The Ransomware Task Force, a collaboration of more than 60 stakeholders, released its long-awaited ransomware framework on Thursday morning, advocating nearly 50 interlocking government and private sector strategies to tackle the criminal scourge.
The Institute for Science and Technology announced the Ransomware Task Force (RTF) in December, drawing delegates from state, national and international government, law enforcement, cybersecurity insurance, security vendors, academia, think tanks and industries likely to be disrupted by ransomware. Even before its release, the report drew interest from U.S. policymakers.
“We’ve been briefing Hill staff and other members of senior leadership across DHS, DoJ, Treasury and State. There’s interest in what we’re recommending,” said Megan Stifel, co-chair of the RTF, senior policy counsel for the Global Cyber Alliance and former Department of Justice lawyer.
The 81-page document suggested international collaboration between governments to tackle the issue, with the United States organizing much of the effort and prioritizing clear guidance and support for targeted organizations.
An issue of national security
Solutions were grouped by four key themes, each of which had its own RTF working group: Deter, Disrupt, Prepare and Respond. Some were familiar, while others more novel: dissuading – but not outright banning – organizations from paying ransoms; collapsing payment systems used to acquire ransoms; and placing global pressure on nations seen as safe harbors for ransomware actors. The report also advocated for the design of a NIST-type framework for ransomware, to help guide organizations from prevention through response.
Unlike many of the past efforts to stifle ransomware, RTF takes a very deliberate focus on the government’s role in solving the problem, painting it as a national security issue lawmakers can no longer ignore. Jen Ellis of Rapid7, who co-chaired the Prepare committee, said that it was time to move beyond a belief that technological problems required purely technological solutions.
“The reality is that technological solutions, in and of themselves are not going to solve this,” said Ellis. “If that was the answer, we have a product and we have marketing; Rapid7 would have solved this problem. But that isn’t actually the way it works. In security, everything is always about people, processes and technology.”
The RTF framework looks to disincentivize ransomware payments through a number of mechanisms: mandating any company paying ransom to publicly report doing so, establishing a fund to help reconstruct firms that don’t pay, and requiring an assessment of options before paying.
The payment dilemma
The report did not take a stance on banning the payment of ransoms, which remains one of the most controversial solutions often put forward. The report does, however, provide a potential strategy for any country that chose to do so.
“It’s clear that a lot of the money that is collected by the ransomware actors furthers their activity and furthers the marketplace for ransomware,” said James Shank, senior security evangelist at Team Cymru and organizer of an RTF background research group looking at the worst-case scenarios of ransomware. “But there’s also a sense of human compassion for the victims of this crime. And the question is, from an operational perspective, does banning ransomware payments cause undue or greater harm to the victims of these crimes than affording them the option of paying the ransom to recover their operational status quo? The group didn’t come to a consensus on how to answer that question.”
“I mean, I don’t have a consensus in me,” Ellis added.

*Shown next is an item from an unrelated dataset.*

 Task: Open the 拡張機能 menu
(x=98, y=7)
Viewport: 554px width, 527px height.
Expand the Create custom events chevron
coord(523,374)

RTF takes aim at the business of ransomware by making payments more difficult, and imposing bank-like regulation on cryptocurrency including know-your-customer laws. It also hopes to engage insurers as part of the effort to recuperate paid ransoms. In the past, insurers have been a driver of ransomware markets, often mandating payments and negotiations with criminals. The RTF report suggests that with additional training, insurers could take a more active role in procedural venues to retrieve stolen funds.
The report envisions several law enforcement options, including subsidizing tips to out ransomware operations, global cooperation in the field and using intelligence techniques to better observe criminal groups. It also looks at policy levers to make countries known to harbor ransomware criminals beyond extradition less likely to pursue that option.
The need for structured guidance
RTF hopes to solve some of the strategic problems faced by organizations. One issue noted is the broad selection of information products about ransomware on the market, leading many companies to feel overwhelmed.
“Ransomware attacks still made $350 million last year,”said Ellis. “Why are all the guidances out there not working? Why are we not seeing organizations be better prepared?” The slew of one-page vendor guides provide little tangible help, she said, while more granular guides can be too technical for many audiences.
The RTF’s solution is, ironically, another information product – this time a framework for handling the issue from prevention to recovery. The hope would to create something as easily adaptable and globally validated as the NIST cybersecurity framework.
The RTF report is broad, but the solutions work best in concert with each other, said Shank. And emphasizing a whole of government approach domestically and whole of world approach globally, incorporating both public and private sector action, is critical to success.
“It’s a paradigm shift,” said Shank. “What you start to see is that the collective whole behaves differently than what anyone can really wrap their arms around and get control of. [on their own] And when you’re looking globally and trying to solve problems, it’s best to to do that in a multi-faceted way.”